One staffer who was a new mom was already working mostly from home; another manned the shop; and Duin traveled between her home, store and warehouse.
“This was initially scary, but we turned it into an opportunity to do some things that were never at the top of the list in importance,” Duin said. “We uploaded (photos of) inventory and cleaned up and revamped our website. In a regular economy, we would never have had the time to do that.”
Part of the website upgrade is to accommodate Duin’s new line of lampshades that will launch in mid-July. They’re made of natural fibers such as seagrass and water hyacinth and are described by Duin as “elegant enough for an English manor house.”
At John Brooks & Co. in the Decorative Center Houston, Martha Lurie and her staff closed the to-the-trade store on March 25 — starting to return to the showroom in early May — and continued working from home to stay in touch with clients and handle orders that were in the works. They also spent more time that usual on social media, drawing attention to the johnbrookshouston.com website.
Lurie secured Payroll Protection Plan funding to continue to pay her staff’s salary but knows it won’t last forever.
“We’re good through July 1, then we have to treat this like a business and not like a family. We are sales-based and commission-based in compensation. If shipments don’t come back to a decent level, that affects our compensation,” Lurie said, noting that when furniture manufacturers and freight companies stopped doing business, it affected what she could offer.
So now she’s finding new revenue streams, doing home staging for real estate agents.
“I hope people will focus on their homes now, rather than taking big vacations or buy gas-guzzling SUVs. Maybe they’ll do their work from (new home) offices,” Lurie said.
Lurie hasn’t calculated the pandemic’s effect on her store’s revenue.

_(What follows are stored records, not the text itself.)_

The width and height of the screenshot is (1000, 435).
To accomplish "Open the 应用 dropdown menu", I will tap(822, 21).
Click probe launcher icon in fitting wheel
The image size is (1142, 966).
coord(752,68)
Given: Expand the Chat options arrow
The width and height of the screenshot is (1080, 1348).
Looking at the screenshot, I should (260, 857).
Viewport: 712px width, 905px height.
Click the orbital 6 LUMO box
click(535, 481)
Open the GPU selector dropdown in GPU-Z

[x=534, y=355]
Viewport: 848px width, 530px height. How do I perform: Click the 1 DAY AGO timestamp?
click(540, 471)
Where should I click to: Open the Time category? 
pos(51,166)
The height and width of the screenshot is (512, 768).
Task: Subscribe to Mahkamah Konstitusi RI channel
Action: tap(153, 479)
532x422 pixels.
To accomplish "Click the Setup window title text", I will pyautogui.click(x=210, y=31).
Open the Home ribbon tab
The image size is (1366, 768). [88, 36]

“That’s scary to even contemplate. Our financials and revenues are based on shipments, and we had very few shipments in April and very few shipments in May. I don’t even want to think about it, but it’s a significant amount,” she said.
Beyond the pandemic itself, the economic impact will be harsh and long lasting, she said, noting that business survival goes way beyond a two-month shutdown.
Lurie, who’s been in business in Houston for 35 years and survived the gas and oil crash of the 1990s and the 2008-10 recession, now is focused on surviving the current crash in oil prices.
“We’ve seen oil and gas crash and burn, and it gets ugly and doesn’t come back quickly. The effects of COVID-19 were immediate and just unbelievable. The next headlines will be about what’s happening in the Houston economy because of gas and oil,” Lurie said.
“They’re predicting oil and gas won’t come back for maybe two years. Long term, that’s my bigger concern. I think I can make it through this,” she added. “To have that (oil crash) on top of (COVID-19) is very difficult for any business — I don’t care if you’re a restaurant, a furniture store or you’re a dentist.”